Basic Access Authentication
or the more secure
Digest Access Authentication
Another option would be to append some sort of identifier to your URL query string in your application before requesting the page, and have some sort of authentication method on the server side.
I don't think there is a way to do it without using a session. Even if you use an Http header, it is trivial for someone to create a request with the exact same headers.
Using session with ASP.NET Ajax requests is easy. You may run into some problems, like session expiration, but you should be able to find a solution.
With sessions you will be able to guarantee that only logged-in users can access the Ajax services. When servicing an Ajax request simply test that there is a valid session associated with it. Of course a logged-in user will be able to access the service directly. There is nothing you can do to avoid this.
If you are concerned that a logged-in user may try to contact the service directly in order to steal data, you can add a time limit to the service. For example do not allow the users to access the service more often than one minute at a time (or whatever rate else is needed for the application to work properly).
See what Google and Amazon are doing for their web services. They allow you to contact them directly (even providing APIs to do this), but they impose limits on how many requests you can make.
I do this in PHP by declaring a variable in a file that's included everywhere, and then check if that variable is set in the ajax call file.
This way, you can't directly call the file ever because that variable will never have been defined.

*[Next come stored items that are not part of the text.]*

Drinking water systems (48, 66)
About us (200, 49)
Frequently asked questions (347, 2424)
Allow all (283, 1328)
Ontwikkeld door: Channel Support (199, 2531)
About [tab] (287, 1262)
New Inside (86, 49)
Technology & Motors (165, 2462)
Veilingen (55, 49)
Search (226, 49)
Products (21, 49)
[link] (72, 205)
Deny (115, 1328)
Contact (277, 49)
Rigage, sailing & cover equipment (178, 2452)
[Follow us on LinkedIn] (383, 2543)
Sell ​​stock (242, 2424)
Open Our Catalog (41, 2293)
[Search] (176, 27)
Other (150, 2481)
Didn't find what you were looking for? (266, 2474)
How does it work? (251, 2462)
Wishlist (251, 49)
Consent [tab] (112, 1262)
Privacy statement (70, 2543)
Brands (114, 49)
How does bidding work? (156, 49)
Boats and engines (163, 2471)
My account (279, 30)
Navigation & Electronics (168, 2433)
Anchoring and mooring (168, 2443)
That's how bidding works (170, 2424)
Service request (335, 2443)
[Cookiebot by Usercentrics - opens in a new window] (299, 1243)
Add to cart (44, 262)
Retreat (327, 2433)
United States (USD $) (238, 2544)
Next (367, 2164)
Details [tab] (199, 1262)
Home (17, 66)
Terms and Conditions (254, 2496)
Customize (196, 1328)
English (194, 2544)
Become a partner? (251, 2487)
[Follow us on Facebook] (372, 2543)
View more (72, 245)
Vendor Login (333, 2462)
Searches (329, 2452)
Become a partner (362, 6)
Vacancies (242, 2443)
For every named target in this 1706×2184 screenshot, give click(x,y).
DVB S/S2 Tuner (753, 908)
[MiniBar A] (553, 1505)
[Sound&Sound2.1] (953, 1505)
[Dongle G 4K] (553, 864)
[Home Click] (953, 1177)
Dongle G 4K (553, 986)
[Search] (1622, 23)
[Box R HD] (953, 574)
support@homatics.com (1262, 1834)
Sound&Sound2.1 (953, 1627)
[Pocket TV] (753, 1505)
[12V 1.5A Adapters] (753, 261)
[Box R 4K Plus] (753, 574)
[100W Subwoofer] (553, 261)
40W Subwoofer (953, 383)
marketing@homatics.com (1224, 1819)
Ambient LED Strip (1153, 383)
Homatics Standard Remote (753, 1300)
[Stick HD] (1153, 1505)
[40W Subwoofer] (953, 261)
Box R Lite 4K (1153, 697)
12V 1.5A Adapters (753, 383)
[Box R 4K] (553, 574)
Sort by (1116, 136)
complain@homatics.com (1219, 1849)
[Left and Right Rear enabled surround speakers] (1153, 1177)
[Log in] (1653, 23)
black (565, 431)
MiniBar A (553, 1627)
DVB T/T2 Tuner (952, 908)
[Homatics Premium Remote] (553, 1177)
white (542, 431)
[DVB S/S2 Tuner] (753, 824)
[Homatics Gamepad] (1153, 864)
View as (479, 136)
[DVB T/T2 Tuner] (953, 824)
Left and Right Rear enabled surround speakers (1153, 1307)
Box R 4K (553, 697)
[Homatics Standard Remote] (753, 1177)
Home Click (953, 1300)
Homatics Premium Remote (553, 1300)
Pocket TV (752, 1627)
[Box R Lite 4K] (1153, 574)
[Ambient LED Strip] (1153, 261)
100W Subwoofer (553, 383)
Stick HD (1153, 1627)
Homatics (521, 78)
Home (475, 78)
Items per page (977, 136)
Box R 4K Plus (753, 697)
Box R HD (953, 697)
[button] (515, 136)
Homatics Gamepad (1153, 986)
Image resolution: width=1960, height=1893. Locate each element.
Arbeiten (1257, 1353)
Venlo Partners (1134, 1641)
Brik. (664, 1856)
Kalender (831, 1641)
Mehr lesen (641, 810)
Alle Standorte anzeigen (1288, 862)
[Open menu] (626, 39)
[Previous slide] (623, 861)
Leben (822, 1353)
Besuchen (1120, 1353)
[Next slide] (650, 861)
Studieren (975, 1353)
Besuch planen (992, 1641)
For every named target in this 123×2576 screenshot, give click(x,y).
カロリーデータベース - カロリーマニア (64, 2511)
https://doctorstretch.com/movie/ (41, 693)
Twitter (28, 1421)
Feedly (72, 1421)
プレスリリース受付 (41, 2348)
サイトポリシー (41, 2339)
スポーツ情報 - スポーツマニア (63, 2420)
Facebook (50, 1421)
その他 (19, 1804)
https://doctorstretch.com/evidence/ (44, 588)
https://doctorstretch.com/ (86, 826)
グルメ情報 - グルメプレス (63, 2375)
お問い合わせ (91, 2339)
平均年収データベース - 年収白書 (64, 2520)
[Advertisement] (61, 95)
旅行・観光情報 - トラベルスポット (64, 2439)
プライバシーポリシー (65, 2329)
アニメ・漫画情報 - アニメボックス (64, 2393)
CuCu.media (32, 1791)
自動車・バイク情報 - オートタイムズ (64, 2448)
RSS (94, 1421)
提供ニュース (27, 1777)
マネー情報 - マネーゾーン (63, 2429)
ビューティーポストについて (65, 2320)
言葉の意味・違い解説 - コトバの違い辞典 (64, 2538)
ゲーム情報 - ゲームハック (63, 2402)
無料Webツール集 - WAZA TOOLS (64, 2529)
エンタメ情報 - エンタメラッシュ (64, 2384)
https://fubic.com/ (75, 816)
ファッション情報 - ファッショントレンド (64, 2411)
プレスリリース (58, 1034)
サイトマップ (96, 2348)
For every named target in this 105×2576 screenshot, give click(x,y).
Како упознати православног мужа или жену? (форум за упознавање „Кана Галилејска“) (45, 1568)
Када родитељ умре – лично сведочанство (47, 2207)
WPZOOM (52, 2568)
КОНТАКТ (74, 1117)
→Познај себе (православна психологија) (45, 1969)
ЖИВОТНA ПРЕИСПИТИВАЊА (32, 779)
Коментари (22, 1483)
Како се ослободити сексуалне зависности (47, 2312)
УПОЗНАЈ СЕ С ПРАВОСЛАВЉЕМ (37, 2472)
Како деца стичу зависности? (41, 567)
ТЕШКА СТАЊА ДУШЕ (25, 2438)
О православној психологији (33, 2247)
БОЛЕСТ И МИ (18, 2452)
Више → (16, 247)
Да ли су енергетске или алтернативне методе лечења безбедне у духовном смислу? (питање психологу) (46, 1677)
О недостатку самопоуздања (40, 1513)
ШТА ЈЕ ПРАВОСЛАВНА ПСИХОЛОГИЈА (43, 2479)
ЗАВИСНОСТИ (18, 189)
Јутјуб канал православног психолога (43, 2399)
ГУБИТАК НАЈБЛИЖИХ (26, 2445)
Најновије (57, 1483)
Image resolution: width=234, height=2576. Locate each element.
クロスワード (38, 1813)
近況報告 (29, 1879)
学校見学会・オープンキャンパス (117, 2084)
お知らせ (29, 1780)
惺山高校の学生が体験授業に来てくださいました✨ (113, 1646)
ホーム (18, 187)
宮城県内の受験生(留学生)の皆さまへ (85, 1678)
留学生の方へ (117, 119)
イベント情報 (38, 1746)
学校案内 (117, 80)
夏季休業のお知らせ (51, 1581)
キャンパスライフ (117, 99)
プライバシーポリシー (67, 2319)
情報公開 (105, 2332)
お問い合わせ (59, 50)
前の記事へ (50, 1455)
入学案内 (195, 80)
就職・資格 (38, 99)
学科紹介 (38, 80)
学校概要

This is the "non-trivial" way, hence it's not too elegant.
The only real idea I can think of is to keep track of every link. (as in everything does a postback and then a response.redirect). In this way you could keep a static List<> or something of IP addresses(and possible browser ID and such) that say which pages are allowed to be accessed at the moment from that visitor.. along with a time out for them and such to keep them from going straight to a page 3 days from now.
I recommend rethinking your design to be sure that this is really needed though. And also note IPs and such can be spoofed.
Also if you follow this route be sure to read up about when static variables get disposed and such. You wouldn't want one of those annoying "your session has expired" messages when they have been using the site for 10 minutes.